Published: February 10, 2007 3:18 PM
T.G.G.P. -
do you seriously think that there were no Internet before websites and blogs? Ever heard of USENET and e-mail, and mailing lists?
Back then long-haul networks in the USSR didn't even use TCP/IP - they were UUCP-based. But by 1991 every large city had one or more commercial network service provider, with diverse customer base including academia, research institutions (including military-oriented "post office boxes"), banks, businesses, and various media outlets.
The August communist hardliner coup of 1991 was planned exactly like the coup which brought Khrushev down - i.e. isolate the leader, seize control of the media, and then wait for the regional leaders to offer loaylty to the new gang. Only that time around they got control of TV, radio and newspapers - and overlooked the broadcast facilities (USENET newsgroups) of the Internet. Which provided the regional leaders (both civilian and military) with the eyewitness reports which were quite different from the "official" line. The Internet reports also were the primary source for the regional and samizdat press - there were coup-time newspapers explicitlty crediting the net as the primary source.
This conflicting information caused the regional bosses to delay offering the allegiance to the coup leaders, which after three-day stalemate broke their resolve - and brought Yeltsin into power (he was the only opposition politican who made himself heard in the net, incidentally, - his proclamations were rushed directly to the office of the largest ISP in Moscow with couriers - and delivered all over country in a matter of minutes).
The direct result of the failed coup was dissolution of the Soviet Union and declaration of illegality of the communist party in Russia.

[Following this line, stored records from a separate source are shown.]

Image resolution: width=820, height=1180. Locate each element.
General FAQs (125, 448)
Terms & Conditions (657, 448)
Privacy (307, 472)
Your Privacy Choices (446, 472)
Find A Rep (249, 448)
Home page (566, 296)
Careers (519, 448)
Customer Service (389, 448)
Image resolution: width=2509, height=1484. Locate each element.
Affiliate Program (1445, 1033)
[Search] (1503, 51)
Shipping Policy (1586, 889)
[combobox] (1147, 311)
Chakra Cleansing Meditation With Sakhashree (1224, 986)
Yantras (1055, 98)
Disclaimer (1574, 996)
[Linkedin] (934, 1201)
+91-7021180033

Of course, the Internet on its own didn't cause the collapse of the communist regime - just like Mises predicted, the regime collapsed due to economic calculation problem inherent in collectivist economies. But it was important as a trigger of the final collapse, and as a mechanism for organizing coherent popular resistance to the attempt to regain slipping control by the communist establishment (the result would've been the new wave of terror).
The lesson was learned - and the recent string of "colored" revolutions in the splinter countries had used Internet as the primary tool for organizing the non-violent protests.
Before the Internet, the only way to remove a well-established regime from power was to seize control of mass media - by force - which guaranteed escalation into an armed conflict.
Published: February 11, 2007 1:31 AM
Lots of classical liberal philosophers said good things and not so good things. Part of the problem with the classical liberal view is that, while they all generally agreed on the goals, they failed to iron out the inherent contradictions of their means to the goals. Even more modern, libertarian-oriented types had their flaws. Mises and Rand were both minarchists. Nonetheless, their contributions are still significant and worthwhile.
Libertarianism is a successor to classical liberal philosophy, and the next step towards individual liberty and the free society. While closer to the goal than previous political views, it remains imperfect and has its own problems to be worked out. If libertarian philosophers are unable to work them out, then maybe there will be something that succeeds libertarianism, and gets us even closer to the goal. But libertarianism will still be a significant and valuable contribution towards the cause of liberty.